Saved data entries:
Content starts
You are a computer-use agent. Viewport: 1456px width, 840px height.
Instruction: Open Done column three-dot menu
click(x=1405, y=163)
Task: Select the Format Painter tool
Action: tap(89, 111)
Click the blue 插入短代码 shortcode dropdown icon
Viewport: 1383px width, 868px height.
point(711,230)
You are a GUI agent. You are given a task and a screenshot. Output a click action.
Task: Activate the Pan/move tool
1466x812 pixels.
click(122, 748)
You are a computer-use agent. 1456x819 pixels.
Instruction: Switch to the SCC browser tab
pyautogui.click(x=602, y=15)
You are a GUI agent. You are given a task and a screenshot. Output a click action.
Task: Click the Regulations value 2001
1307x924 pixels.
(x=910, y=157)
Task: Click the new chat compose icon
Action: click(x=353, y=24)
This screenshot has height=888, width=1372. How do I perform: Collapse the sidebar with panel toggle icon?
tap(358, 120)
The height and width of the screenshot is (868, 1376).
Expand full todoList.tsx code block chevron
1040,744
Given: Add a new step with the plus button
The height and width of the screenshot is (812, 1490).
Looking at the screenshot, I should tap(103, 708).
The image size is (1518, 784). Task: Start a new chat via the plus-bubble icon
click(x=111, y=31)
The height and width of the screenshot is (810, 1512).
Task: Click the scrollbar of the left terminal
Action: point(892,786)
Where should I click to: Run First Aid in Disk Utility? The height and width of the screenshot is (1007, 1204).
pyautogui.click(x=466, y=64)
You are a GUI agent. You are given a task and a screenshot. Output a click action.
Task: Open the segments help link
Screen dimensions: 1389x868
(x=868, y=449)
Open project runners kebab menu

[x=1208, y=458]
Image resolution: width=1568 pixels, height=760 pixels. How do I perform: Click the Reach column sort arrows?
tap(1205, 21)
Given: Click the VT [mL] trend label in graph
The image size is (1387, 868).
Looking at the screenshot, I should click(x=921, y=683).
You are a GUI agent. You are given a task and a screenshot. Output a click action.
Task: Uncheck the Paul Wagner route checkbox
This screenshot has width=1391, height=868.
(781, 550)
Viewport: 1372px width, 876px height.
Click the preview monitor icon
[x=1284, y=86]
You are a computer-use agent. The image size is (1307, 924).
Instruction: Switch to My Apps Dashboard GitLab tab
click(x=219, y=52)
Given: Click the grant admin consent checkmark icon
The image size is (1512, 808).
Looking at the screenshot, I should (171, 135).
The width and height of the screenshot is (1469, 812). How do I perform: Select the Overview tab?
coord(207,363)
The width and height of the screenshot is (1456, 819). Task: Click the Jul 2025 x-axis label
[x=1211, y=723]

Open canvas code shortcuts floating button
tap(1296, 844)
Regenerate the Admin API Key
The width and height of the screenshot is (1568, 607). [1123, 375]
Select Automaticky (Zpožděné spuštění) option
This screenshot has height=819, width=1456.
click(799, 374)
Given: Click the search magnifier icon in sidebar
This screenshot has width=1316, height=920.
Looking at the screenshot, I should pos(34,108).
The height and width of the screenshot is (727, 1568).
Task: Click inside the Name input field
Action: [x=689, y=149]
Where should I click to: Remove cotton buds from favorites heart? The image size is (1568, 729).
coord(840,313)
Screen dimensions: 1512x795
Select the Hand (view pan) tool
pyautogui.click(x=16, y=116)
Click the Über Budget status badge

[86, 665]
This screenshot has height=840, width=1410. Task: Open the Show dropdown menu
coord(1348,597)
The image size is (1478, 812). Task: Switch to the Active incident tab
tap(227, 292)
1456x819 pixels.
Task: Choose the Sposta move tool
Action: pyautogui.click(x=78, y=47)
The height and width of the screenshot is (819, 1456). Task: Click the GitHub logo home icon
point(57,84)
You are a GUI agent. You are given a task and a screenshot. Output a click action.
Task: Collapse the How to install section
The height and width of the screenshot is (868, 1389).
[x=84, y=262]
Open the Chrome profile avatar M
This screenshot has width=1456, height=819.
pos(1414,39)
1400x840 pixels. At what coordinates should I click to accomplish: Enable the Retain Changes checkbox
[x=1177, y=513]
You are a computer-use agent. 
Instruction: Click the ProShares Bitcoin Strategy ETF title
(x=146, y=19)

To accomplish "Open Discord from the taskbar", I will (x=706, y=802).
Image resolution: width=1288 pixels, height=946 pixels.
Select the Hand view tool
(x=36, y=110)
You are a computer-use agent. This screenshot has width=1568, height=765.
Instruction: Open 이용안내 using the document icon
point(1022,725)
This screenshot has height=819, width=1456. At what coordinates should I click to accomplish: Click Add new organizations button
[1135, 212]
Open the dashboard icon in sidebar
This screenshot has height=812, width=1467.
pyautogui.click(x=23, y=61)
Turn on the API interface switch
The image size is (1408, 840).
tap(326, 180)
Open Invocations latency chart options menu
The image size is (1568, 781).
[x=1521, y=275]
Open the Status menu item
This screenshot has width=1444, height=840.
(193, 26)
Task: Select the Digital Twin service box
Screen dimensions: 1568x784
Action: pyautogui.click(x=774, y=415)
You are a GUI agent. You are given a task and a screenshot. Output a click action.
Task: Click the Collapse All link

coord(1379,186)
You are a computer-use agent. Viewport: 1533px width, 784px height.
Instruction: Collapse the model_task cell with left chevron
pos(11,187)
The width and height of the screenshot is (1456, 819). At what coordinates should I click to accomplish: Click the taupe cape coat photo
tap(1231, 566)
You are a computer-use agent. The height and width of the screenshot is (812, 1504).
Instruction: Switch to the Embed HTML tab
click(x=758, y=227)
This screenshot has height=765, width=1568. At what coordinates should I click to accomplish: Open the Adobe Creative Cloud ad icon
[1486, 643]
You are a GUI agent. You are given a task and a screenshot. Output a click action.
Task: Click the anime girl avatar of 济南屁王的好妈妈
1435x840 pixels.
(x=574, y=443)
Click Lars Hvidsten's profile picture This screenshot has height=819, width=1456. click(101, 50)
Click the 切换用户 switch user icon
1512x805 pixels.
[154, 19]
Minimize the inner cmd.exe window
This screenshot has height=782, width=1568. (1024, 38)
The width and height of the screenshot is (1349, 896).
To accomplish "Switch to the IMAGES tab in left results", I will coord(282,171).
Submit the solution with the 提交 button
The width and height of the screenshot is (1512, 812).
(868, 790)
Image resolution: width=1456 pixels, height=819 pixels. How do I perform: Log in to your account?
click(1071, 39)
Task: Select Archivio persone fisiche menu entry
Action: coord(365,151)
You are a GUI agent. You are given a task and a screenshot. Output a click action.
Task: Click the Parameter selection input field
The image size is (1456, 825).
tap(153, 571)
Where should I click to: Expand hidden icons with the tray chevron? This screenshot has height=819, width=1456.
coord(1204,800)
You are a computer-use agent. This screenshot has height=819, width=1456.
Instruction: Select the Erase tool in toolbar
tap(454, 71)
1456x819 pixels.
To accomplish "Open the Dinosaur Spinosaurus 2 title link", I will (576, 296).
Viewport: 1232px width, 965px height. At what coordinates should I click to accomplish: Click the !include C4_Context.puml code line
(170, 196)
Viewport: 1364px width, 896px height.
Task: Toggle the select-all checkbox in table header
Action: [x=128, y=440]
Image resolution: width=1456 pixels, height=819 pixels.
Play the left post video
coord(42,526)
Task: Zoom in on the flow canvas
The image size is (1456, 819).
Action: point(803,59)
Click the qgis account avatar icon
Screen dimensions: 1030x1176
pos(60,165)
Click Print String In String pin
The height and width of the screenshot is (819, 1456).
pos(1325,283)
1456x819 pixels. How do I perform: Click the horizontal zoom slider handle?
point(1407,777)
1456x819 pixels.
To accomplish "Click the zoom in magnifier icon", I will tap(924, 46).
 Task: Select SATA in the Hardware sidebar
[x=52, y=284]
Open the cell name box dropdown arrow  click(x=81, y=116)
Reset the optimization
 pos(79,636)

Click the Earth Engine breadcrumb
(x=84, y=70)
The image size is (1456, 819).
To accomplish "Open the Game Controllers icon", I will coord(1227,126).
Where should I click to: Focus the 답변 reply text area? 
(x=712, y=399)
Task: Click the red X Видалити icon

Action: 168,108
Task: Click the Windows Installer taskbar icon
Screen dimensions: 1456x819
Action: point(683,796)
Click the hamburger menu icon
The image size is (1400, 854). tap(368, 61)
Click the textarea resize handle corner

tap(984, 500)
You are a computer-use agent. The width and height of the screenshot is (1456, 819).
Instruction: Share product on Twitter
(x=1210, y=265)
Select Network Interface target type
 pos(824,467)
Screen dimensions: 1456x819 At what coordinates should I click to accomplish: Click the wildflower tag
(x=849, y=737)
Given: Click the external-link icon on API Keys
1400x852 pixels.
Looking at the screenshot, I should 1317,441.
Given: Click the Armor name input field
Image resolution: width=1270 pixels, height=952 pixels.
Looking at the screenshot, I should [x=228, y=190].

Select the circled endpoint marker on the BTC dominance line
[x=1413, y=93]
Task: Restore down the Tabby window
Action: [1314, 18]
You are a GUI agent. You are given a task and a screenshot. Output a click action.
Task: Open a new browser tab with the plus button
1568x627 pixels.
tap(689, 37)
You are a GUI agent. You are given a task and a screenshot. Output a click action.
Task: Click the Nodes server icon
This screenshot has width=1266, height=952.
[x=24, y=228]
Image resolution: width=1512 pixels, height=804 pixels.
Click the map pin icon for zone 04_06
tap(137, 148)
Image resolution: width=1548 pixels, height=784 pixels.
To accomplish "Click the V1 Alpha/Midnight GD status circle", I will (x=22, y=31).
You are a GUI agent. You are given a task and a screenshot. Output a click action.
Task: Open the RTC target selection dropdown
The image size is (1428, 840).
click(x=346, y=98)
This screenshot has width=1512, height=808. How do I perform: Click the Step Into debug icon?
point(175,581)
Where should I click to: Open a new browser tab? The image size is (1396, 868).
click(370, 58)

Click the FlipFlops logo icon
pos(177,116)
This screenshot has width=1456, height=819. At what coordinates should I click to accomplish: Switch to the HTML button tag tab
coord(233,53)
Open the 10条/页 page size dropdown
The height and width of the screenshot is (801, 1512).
Content ends
EXERCISE GOAL: Pick out the lines above containing the word "computer", then copy them.

EXERCISE SOLUTION:
You are a computer-use agent. Viewport: 1456px width, 840px height.
You are a computer-use agent. 1456x819 pixels.
You are a computer-use agent. The image size is (1307, 924).
You are a computer-use agent. 
You are a computer-use agent. This screenshot has width=1568, height=765.
You are a computer-use agent. Viewport: 1533px width, 784px height.
You are a computer-use agent. The height and width of the screenshot is (812, 1504).
You are a computer-use agent. This screenshot has height=819, width=1456.
You are a computer-use agent. The width and height of the screenshot is (1456, 819).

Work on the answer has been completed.